Dataset excerpt
━━━━━━━━━━
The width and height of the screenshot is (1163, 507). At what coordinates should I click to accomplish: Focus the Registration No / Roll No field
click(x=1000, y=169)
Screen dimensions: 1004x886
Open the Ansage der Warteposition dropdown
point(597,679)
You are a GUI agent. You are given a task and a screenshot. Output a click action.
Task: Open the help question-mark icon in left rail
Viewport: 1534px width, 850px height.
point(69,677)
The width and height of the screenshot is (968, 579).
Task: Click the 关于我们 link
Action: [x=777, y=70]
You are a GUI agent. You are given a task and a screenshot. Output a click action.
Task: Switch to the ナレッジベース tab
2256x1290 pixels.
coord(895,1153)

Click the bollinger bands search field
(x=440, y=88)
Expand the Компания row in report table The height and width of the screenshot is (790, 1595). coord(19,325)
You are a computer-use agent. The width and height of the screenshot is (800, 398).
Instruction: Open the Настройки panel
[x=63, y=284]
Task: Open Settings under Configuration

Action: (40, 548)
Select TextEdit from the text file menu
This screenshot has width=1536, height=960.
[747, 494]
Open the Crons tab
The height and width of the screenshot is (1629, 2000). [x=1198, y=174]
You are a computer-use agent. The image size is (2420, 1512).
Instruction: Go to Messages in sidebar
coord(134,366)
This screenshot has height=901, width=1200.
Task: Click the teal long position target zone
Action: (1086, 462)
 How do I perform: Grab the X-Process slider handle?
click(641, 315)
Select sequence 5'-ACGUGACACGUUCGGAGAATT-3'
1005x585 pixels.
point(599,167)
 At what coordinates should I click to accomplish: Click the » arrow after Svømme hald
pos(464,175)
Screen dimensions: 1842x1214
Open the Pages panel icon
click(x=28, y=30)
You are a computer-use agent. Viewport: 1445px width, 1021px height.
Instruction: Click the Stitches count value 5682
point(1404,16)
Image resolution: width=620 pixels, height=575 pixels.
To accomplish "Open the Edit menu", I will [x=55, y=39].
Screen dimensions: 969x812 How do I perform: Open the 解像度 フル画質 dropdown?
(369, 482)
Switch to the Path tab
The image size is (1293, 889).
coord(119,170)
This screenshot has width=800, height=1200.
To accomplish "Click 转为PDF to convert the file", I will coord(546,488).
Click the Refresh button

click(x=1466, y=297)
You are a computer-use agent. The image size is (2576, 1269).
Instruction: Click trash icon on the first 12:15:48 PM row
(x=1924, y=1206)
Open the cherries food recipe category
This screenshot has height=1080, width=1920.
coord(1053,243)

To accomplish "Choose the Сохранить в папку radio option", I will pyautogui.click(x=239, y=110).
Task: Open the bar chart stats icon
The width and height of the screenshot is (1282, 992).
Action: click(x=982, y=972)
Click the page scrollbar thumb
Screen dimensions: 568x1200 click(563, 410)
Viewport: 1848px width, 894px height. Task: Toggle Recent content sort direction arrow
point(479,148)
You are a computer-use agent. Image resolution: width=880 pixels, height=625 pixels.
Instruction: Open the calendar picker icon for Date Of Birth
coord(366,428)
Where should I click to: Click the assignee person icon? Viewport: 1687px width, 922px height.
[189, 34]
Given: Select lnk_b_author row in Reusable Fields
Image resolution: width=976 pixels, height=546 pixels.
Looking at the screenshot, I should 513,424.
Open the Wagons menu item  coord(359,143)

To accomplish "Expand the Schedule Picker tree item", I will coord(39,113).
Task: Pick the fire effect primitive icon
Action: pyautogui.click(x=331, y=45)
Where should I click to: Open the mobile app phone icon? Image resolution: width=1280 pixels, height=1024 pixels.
━━━━━━━━━━
**GIVEN REQUEST**
Rewrite the entries above with every "computer-use agent" changed to "desktop automation agent", leaving everything else as it is.

**TASK RESPONSE**
The width and height of the screenshot is (1163, 507). At what coordinates should I click to accomplish: Focus the Registration No / Roll No field
click(x=1000, y=169)
Screen dimensions: 1004x886
Open the Ansage der Warteposition dropdown
point(597,679)
You are a GUI agent. You are given a task and a screenshot. Output a click action.
Task: Open the help question-mark icon in left rail
Viewport: 1534px width, 850px height.
point(69,677)
The width and height of the screenshot is (968, 579).
Task: Click the 关于我们 link
Action: [x=777, y=70]
You are a GUI agent. You are given a task and a screenshot. Output a click action.
Task: Switch to the ナレッジベース tab
2256x1290 pixels.
coord(895,1153)

Click the bollinger bands search field
(x=440, y=88)
Expand the Компания row in report table The height and width of the screenshot is (790, 1595). coord(19,325)
You are a desktop automation agent. The width and height of the screenshot is (800, 398).
Instruction: Open the Настройки panel
[x=63, y=284]
Task: Open Settings under Configuration

Action: (40, 548)
Select TextEdit from the text file menu
This screenshot has width=1536, height=960.
[747, 494]
Open the Crons tab
The height and width of the screenshot is (1629, 2000). [x=1198, y=174]
You are a desktop automation agent. The image size is (2420, 1512).
Instruction: Go to Messages in sidebar
coord(134,366)
This screenshot has height=901, width=1200.
Task: Click the teal long position target zone
Action: (1086, 462)
 How do I perform: Grab the X-Process slider handle?
click(641, 315)
Select sequence 5'-ACGUGACACGUUCGGAGAATT-3'
1005x585 pixels.
point(599,167)
 At what coordinates should I click to accomplish: Click the » arrow after Svømme hald
pos(464,175)
Screen dimensions: 1842x1214
Open the Pages panel icon
click(x=28, y=30)
You are a desktop automation agent. Viewport: 1445px width, 1021px height.
Instruction: Click the Stitches count value 5682
point(1404,16)
Image resolution: width=620 pixels, height=575 pixels.
To accomplish "Open the Edit menu", I will [x=55, y=39].
Screen dimensions: 969x812 How do I perform: Open the 解像度 フル画質 dropdown?
(369, 482)
Switch to the Path tab
The image size is (1293, 889).
coord(119,170)
This screenshot has width=800, height=1200.
To accomplish "Click 转为PDF to convert the file", I will coord(546,488).
Click the Refresh button

click(x=1466, y=297)
You are a desktop automation agent. The image size is (2576, 1269).
Instruction: Click trash icon on the first 12:15:48 PM row
(x=1924, y=1206)
Open the cherries food recipe category
This screenshot has height=1080, width=1920.
coord(1053,243)

To accomplish "Choose the Сохранить в папку radio option", I will pyautogui.click(x=239, y=110).
Task: Open the bar chart stats icon
The width and height of the screenshot is (1282, 992).
Action: click(x=982, y=972)
Click the page scrollbar thumb
Screen dimensions: 568x1200 click(563, 410)
Viewport: 1848px width, 894px height. Task: Toggle Recent content sort direction arrow
point(479,148)
You are a desktop automation agent. Image resolution: width=880 pixels, height=625 pixels.
Instruction: Open the calendar picker icon for Date Of Birth
coord(366,428)
Where should I click to: Click the assignee person icon? Viewport: 1687px width, 922px height.
[189, 34]
Given: Select lnk_b_author row in Reusable Fields
Image resolution: width=976 pixels, height=546 pixels.
Looking at the screenshot, I should 513,424.
Open the Wagons menu item  coord(359,143)

To accomplish "Expand the Schedule Picker tree item", I will coord(39,113).
Task: Pick the fire effect primitive icon
Action: pyautogui.click(x=331, y=45)
Where should I click to: Open the mobile app phone icon? Image resolution: width=1280 pixels, height=1024 pixels.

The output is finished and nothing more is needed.